Some students lagged by as many as 10 grade levels. Of the 2,841 sophomores tested in reading, about 28 had the same reading abilities as kindergartners. And of the 2,328 sophomores tested in math, about 14 were at the kindergarten level.
The assessment delivered particularly grim news at several high schools. Less than 30% of the students tested at Bullard, Hoover, McLane, and Roosevelt started the year at or above grade level in math. In fact, at McLane, less than 4% of those tested were at or above grade level for math.
Fresno and Sunnyside highs did not participate in the assessment testing.
See How Your School Did
(GV Wire/Hannah Reilly)
Far From Meeting College/Career Goal
District leaders, determined to take Fresno Unified from the bottom of state and national rankings, are turning to a number of strategies.

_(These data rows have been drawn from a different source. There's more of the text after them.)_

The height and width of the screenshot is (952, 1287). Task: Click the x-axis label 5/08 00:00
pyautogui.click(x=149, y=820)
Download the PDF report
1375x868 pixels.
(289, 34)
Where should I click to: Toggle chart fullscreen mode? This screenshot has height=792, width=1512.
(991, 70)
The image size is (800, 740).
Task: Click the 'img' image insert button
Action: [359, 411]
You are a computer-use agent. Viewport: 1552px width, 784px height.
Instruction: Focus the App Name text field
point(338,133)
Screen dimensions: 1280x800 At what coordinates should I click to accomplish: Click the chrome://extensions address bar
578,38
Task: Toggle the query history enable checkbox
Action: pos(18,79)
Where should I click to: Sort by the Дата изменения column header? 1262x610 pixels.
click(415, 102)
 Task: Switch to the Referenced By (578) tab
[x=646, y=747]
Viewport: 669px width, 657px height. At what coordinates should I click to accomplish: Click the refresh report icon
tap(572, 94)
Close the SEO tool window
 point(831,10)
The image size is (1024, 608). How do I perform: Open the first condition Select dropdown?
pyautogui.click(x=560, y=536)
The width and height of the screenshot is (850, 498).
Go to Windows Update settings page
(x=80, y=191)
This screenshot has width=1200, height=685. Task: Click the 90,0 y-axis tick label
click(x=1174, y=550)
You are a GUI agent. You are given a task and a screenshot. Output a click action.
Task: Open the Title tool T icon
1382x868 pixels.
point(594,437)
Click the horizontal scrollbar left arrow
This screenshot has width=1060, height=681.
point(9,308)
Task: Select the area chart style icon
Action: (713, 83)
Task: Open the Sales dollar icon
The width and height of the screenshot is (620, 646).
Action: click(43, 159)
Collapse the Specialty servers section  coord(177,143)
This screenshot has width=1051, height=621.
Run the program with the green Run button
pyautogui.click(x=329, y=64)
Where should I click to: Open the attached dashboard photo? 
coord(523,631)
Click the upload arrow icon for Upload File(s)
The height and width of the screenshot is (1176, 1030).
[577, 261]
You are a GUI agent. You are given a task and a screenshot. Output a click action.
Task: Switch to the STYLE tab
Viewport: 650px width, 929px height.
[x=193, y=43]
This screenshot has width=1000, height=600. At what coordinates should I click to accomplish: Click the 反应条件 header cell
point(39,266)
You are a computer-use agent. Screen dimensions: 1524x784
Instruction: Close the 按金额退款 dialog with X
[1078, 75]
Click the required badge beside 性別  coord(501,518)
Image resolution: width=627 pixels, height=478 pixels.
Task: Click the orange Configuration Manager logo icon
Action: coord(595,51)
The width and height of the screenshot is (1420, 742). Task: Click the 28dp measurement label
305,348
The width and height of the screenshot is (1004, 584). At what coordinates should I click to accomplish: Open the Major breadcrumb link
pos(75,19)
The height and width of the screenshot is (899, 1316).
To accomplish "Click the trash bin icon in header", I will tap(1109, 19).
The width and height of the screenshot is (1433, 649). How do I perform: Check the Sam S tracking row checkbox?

Making education a priority for the Fresno area is one, and that will mean getting buy-in and support from the entire community.
An education advocate praises Fresno Unified for a new spirit of transparency about student performance and efforts to engage the community, but points to the need to rethink expectations for student success and making sure there is sufficient support available from teachers and counselors.
One trustee says remaking the district will take more than new literacy programs and assessment programs. Trustee Terry Slatic contends that until there is a culture of accountability, especially at the administrative level, and students learn grade-level curriculum before they are promoted, the district’s struggles to meet its goal of graduating students prepared for college or career will continue.
And that goal has slipped further out of reach: The 2019 California State Dashboard showed that after three years of gains, the percentage of Fresno Unified students prepared for college or career had dropped back to 38%. Over the past four years, it has never exceeded 50%.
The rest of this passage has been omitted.